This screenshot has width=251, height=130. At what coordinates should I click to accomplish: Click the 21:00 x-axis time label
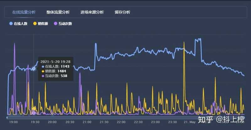click(87, 122)
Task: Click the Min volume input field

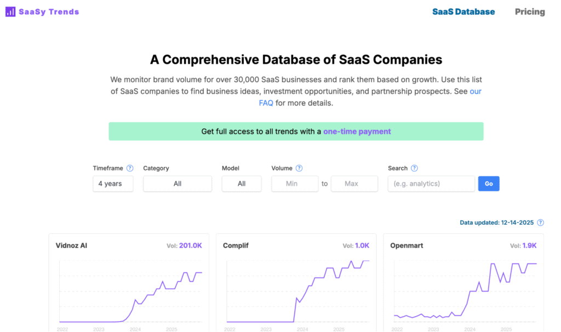Action: pos(295,184)
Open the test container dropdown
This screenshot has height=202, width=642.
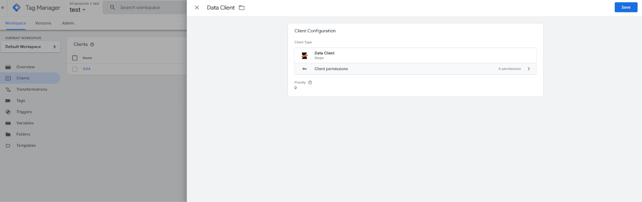tap(77, 10)
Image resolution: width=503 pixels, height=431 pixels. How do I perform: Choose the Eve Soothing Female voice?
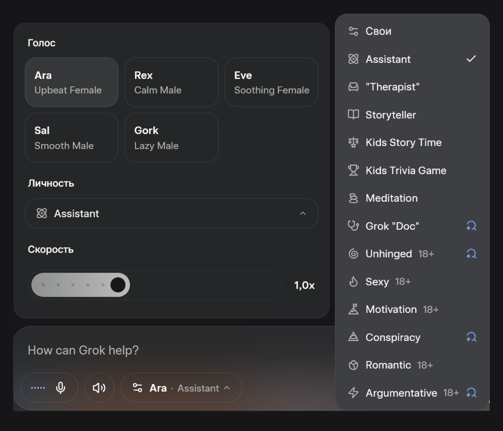pos(271,82)
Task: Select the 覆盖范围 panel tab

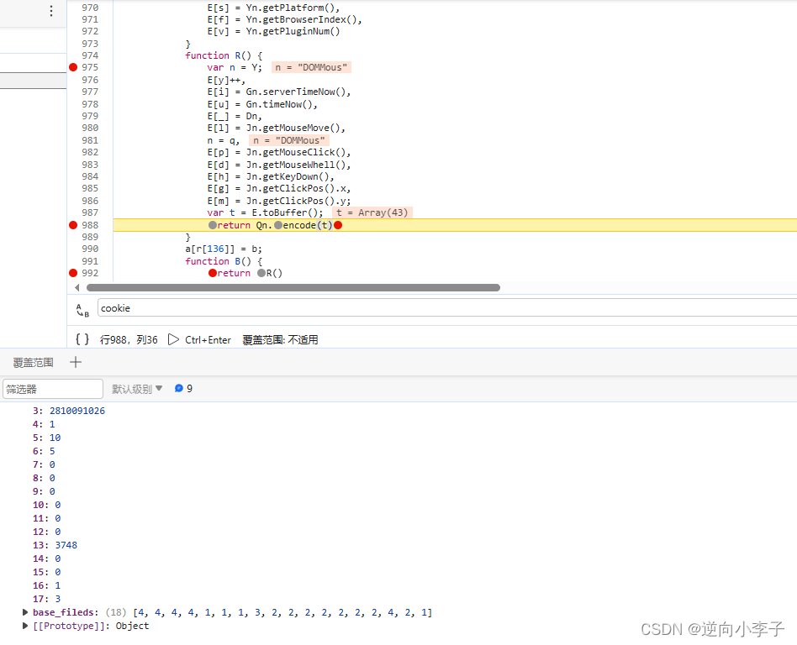Action: coord(32,361)
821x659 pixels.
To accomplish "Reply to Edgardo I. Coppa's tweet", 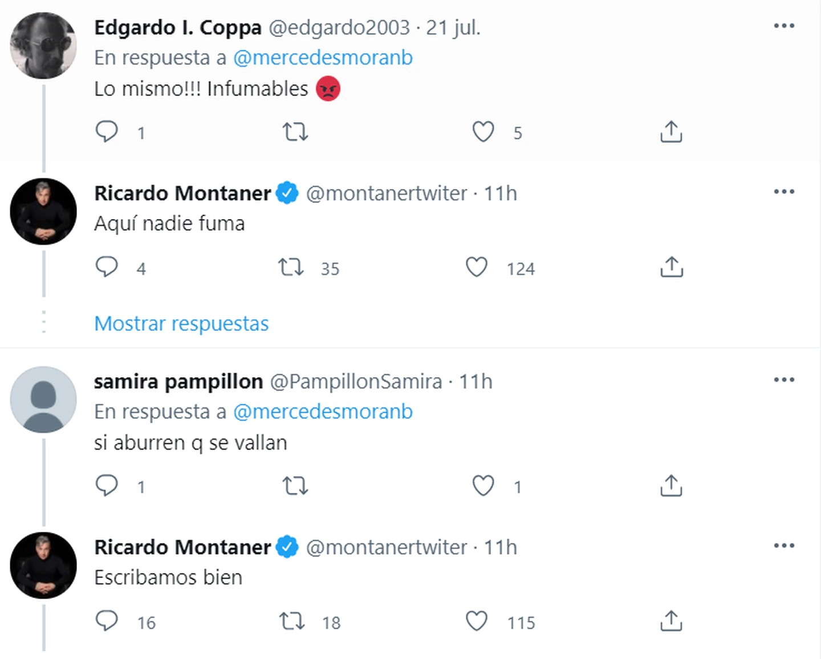I will (x=107, y=132).
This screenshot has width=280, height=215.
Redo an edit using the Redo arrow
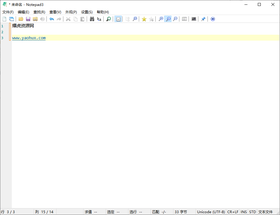(59, 19)
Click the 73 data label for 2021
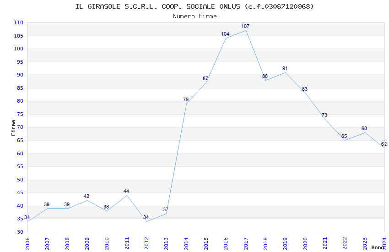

:::::

**Problem to solve**. The copy starts at the line holding "This screenshot has width=280, height=215." and ends at the last line of the records above. Transcribe those lines exactly, pictures excluded.

**Answer section**.
This screenshot has width=280, height=215.
Redo an edit using the Redo arrow
(59, 19)
Click the 73 data label for 2021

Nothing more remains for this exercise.